La contracción fue escalonada con periodos de reducción en el producto interno bruto (PIB) que alcanzaron cifras como el -6.1% entre 1990 y 1995.

La situación provocó la entrada de reformas internas a partir del 1994 entre las que destacan: la apertura a la inversión extranjera por medio de incentivos y proyectos de co-inversión en áreas como el turismo y la minería; la legalización y puesta en circulación del dólar, la autorización de ciertos tipos de auto-empleo y nuevos impuestos, entre otras. Con este esfuerzo interno, si bien se logró una recuperación, la economía mundial y el efecto pos 11 de septiembre, generó una desaceleración entre el 2001 y el 2002.
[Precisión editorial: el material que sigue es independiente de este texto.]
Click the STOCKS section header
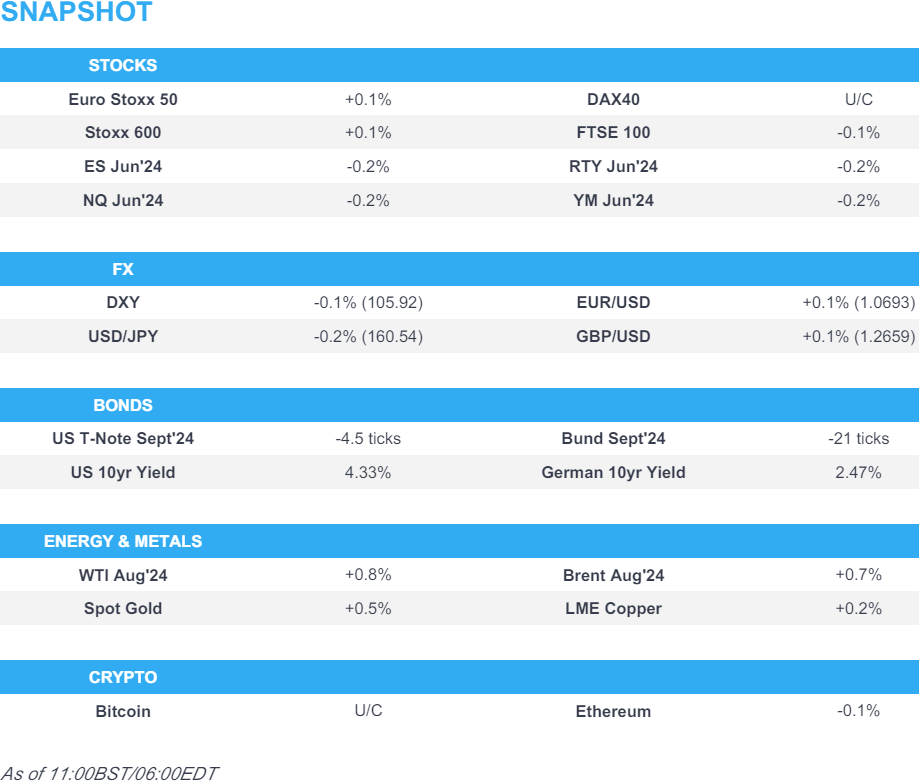919x784 pixels. 123,65
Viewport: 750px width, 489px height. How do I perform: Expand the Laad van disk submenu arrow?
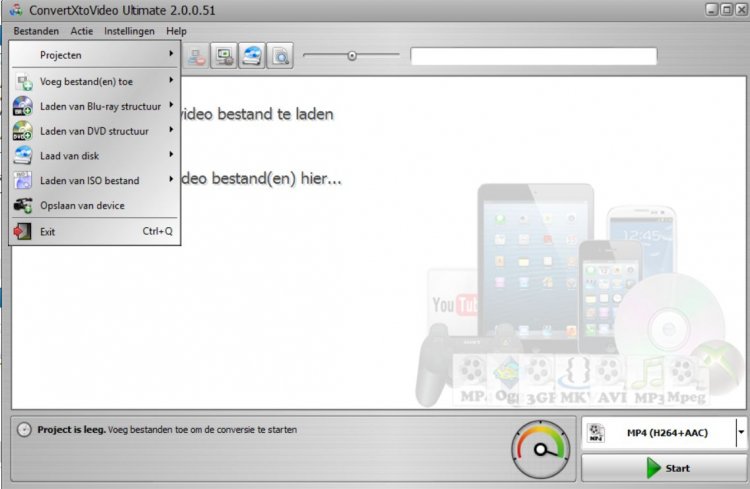click(171, 155)
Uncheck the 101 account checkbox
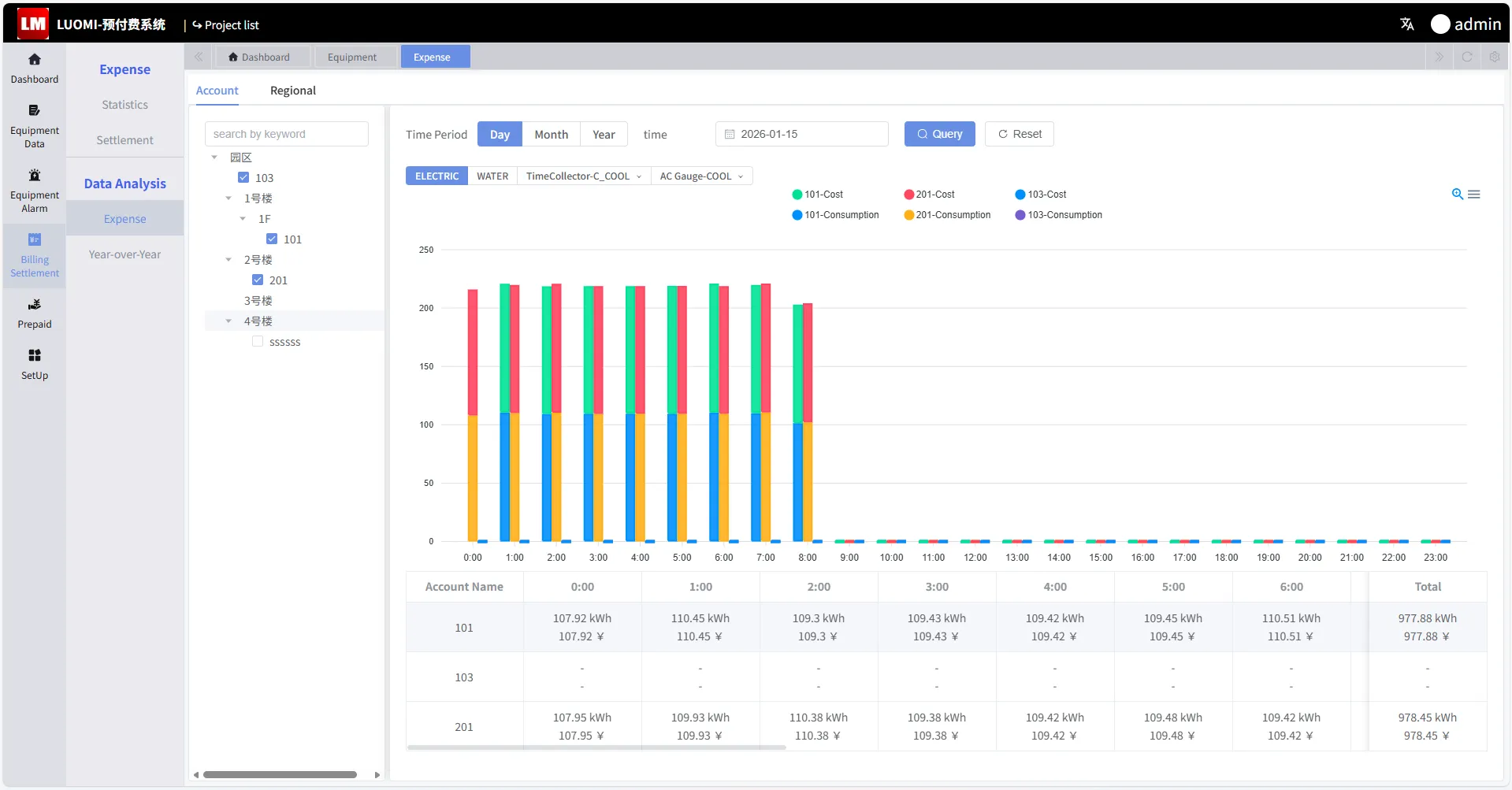The width and height of the screenshot is (1512, 790). click(272, 239)
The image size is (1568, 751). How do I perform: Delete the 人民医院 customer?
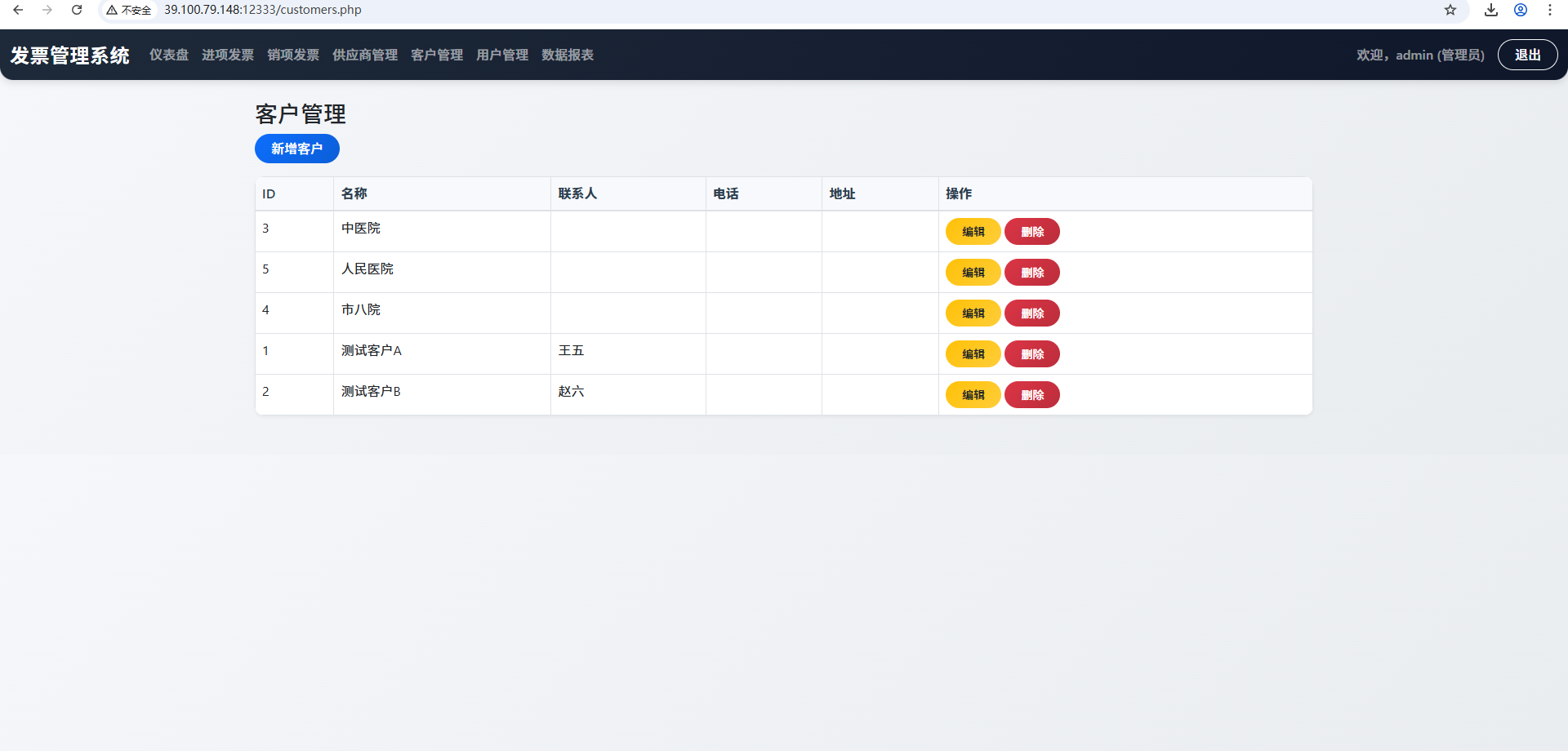(1032, 273)
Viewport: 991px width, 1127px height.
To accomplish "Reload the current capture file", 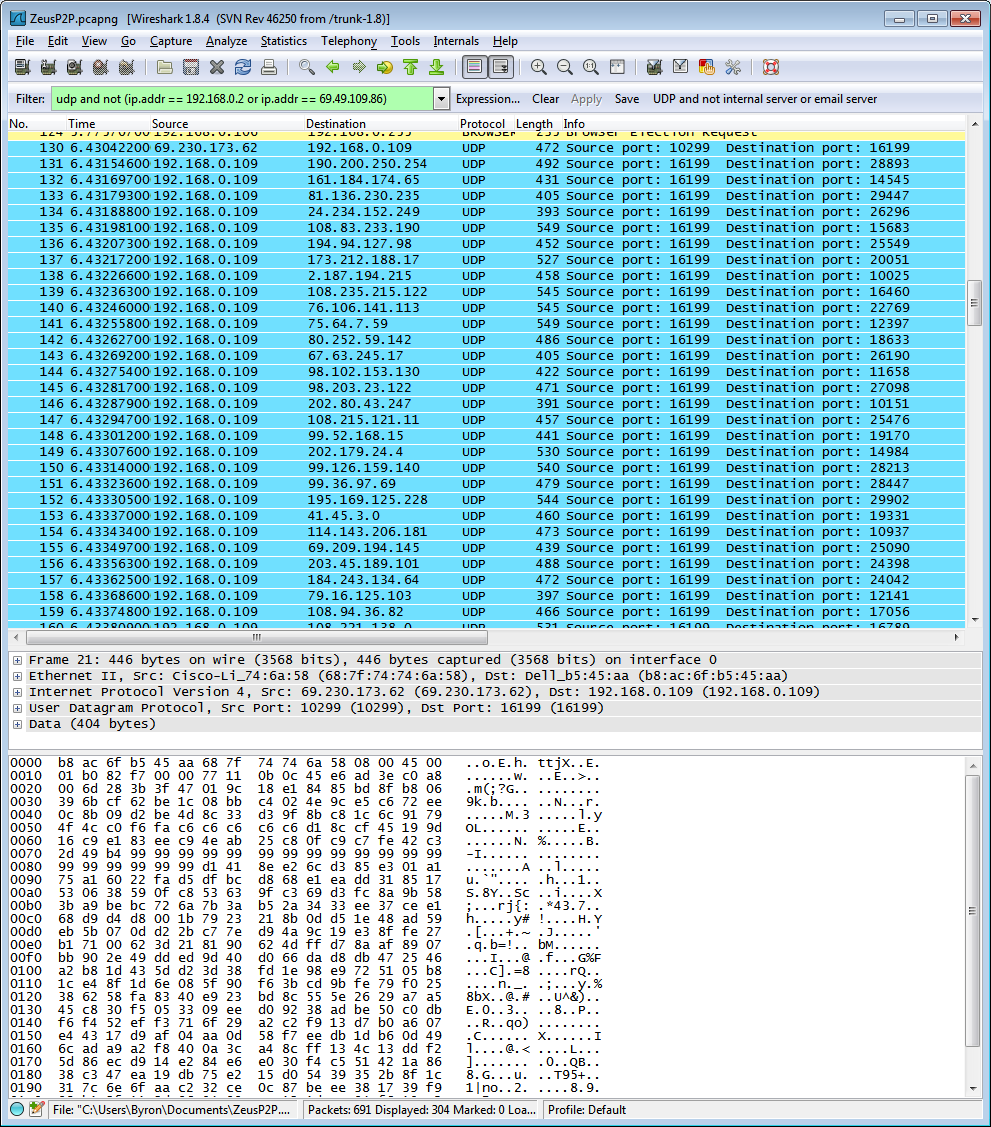I will (242, 67).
Entrado el nuevo siglo, además, el gobierno cubano decide paralizar las reformas económicas adoptadas y se inicia un proceso de volver a centralizar muchos de los aspectos económicos. Tanto así que en el 2004 queda retirado el dólar de circulación y se impone un impuesto del 10% sobre su conversión al peso cubano convertible.

En su análisis, Estudios Técnicos enfatiza en que no puede adjudicársele a estas decisiones enteramente el impacto negativo que experimentó la economía cubana. Pues, “por una parte, está el pobre desempeño del comercio exterior cubano, reflejando las insuficiencias de las reformas introducidas en el sector. Hay una reducción en las importaciones de mercancía, reflejo del pobre desempeño del sector exportador, y las dificultades financieras confrontadas en los últimos años que han reducido la capacidad de Cuba para importar, al no tener acceso a fuentes de crédito”.

En ese marco ha continuado el desarrollo que, al día de hoy, podríamos decir que tiene cinco retos centrales. El primero lo es el abrumador porcentaje del 95% antes mencionado de la economía que está en manos gubernamentales; el segundo lo es la realidad de que el consumidor cubano de la isla tiene un bajo nivel adquisitivo; en tercer lugar el control estatal al sector financiero, en cuarto lugar, el control del gobierno en el área de las comunicaciones y finalmente la escasez de divisas.

Sobre este escenario, cambiante y maleable, se construyen las nuevas relaciones económicas. Lo principal es entenderlo y ser conscientes de que incluso en esa realidad, existen fisuras importantes y áreas de oportunidad que se pueden construir como zapatas también, de cara a los cambios que se avecinan y que no son enteramente predecibles. De manera que, podría decirse que será en el manejo de esa realidad que los que se animen a invertir tendrán un rol protagónico en la definición de las nuevas relaciones. Suena a salto al vacío, pero más bien se trata de seguir construyéndole peldaños a la escalera.